Rhys’s throat felt dry as old parchment, coated with tunnel dust and the metallic taste of his own blood. "Everything?"

"Your loyalty. Your service. Your willingness to become something more than what fate intended." The figure’s voice never wavered from that maddening calm. "The world sees you as expendable, Rhys Blackwood. A convenient sacrifice to make their golden children shine brighter. I see you as raw material."

Raw material. The phrase should have been insulting. Instead, it sparked something in Rhys’s chest—a flicker of possibility he’d never dared acknowledge. Someone saw potential where others saw only a commoner’s son with a broken spear and a dying sister.

"Who are you?" Rhys managed to ask, his voice barely above a whisper in the cavernous space.

The figure’s lips curved in what might have been a smile. "Someone who understands that the world’s current arrangement is... insufficient. Someone who believes that worth should be earned rather than inherited. Someone who thinks it’s time for a few changes."

The shaman chose that moment to speak, its voice a desperate rasp. "Young master, I can offer you true power. The deep places hold secrets that predate your kind by millennia. I can teach you to command the very stones, to—"

The figure turned back to the creature almost casually. "As for you," he said, his tone suggesting mild annoyance at the interruption.

The blade moved.

A single, economical cut opened the shaman’s throat like a second mouth. Black blood poured onto the tunnel floor, mixing with the dust and debris of their battle, forming dark pools that reflected the torchlight in sickening ripples.

The creature’s eyes went wide, then dim, then empty. Three centuries of accumulated power and knowledge snuffed out like a candle in wind.

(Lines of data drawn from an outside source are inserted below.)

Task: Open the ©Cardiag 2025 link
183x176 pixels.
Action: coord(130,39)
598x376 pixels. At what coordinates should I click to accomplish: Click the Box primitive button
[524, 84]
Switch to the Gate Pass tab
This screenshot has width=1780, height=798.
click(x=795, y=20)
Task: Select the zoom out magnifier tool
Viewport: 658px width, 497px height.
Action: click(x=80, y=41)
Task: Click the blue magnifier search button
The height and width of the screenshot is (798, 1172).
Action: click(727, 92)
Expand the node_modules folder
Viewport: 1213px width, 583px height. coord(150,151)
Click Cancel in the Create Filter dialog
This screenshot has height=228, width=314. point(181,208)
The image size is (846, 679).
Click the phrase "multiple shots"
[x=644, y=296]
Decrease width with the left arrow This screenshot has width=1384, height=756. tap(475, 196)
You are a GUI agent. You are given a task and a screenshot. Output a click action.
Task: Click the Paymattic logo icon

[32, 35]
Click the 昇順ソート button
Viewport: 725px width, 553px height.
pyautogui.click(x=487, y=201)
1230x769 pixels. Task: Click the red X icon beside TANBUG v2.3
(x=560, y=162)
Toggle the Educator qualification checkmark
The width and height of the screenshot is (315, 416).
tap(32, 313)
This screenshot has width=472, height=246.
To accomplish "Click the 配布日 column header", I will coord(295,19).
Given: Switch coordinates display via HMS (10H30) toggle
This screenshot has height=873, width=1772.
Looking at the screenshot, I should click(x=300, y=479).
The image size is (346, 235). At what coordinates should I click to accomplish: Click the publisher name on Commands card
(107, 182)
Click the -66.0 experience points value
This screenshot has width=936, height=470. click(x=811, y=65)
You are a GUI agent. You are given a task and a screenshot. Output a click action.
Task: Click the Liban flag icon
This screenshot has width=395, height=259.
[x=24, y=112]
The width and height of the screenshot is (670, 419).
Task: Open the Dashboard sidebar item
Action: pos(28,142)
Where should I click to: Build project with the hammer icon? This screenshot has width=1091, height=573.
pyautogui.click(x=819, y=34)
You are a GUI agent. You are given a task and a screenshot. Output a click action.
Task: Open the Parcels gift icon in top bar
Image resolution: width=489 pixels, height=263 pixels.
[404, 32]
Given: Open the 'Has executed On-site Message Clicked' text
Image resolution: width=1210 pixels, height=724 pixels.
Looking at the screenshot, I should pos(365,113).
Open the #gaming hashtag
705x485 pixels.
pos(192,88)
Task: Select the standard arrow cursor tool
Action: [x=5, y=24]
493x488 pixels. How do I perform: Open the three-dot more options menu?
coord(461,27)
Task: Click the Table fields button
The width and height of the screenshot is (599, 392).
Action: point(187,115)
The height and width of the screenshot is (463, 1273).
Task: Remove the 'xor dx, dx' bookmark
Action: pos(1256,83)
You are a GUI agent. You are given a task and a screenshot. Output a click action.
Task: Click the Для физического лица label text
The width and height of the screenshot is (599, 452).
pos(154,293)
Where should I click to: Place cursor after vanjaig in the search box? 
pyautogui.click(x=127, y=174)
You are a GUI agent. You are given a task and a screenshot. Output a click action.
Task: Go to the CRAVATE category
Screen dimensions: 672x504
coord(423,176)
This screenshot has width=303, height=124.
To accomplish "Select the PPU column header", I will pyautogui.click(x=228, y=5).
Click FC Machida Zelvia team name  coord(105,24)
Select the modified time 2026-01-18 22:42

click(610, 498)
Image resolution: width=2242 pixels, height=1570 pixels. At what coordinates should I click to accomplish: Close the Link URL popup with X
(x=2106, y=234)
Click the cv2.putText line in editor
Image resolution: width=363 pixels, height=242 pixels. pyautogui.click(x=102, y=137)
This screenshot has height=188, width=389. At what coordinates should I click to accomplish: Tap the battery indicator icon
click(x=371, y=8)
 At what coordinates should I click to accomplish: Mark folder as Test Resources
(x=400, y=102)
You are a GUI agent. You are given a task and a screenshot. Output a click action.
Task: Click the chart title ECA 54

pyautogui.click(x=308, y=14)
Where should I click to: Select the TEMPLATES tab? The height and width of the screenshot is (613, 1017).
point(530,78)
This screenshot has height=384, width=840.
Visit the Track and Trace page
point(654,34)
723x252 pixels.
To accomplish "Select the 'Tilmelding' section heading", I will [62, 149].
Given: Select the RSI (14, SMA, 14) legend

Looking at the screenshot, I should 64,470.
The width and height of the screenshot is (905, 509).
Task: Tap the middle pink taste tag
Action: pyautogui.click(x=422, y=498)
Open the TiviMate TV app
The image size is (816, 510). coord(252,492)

Rhys stared at the corpse, his mind struggling to process what he’d just witnessed. The shaman had been ancient, powerful enough to break minds with a gesture. It had survived the rise and fall of kingdoms, outlasted entire civilizations, feasted on countless travelers.

And this grey-robed student had killed it like swatting a fly.

The figure tossed the bloody dagger aside. It clattered against the tunnel wall, just another piece of refuse in a space that had become a tomb. He turned back to Rhys as if nothing significant had happened, as if ending a life that had spanned centuries was merely an afterthought.

"Well, Rhys Blackwood?" Those too-knowing eyes fixed on him again, patient as stone. "Do we have a deal?"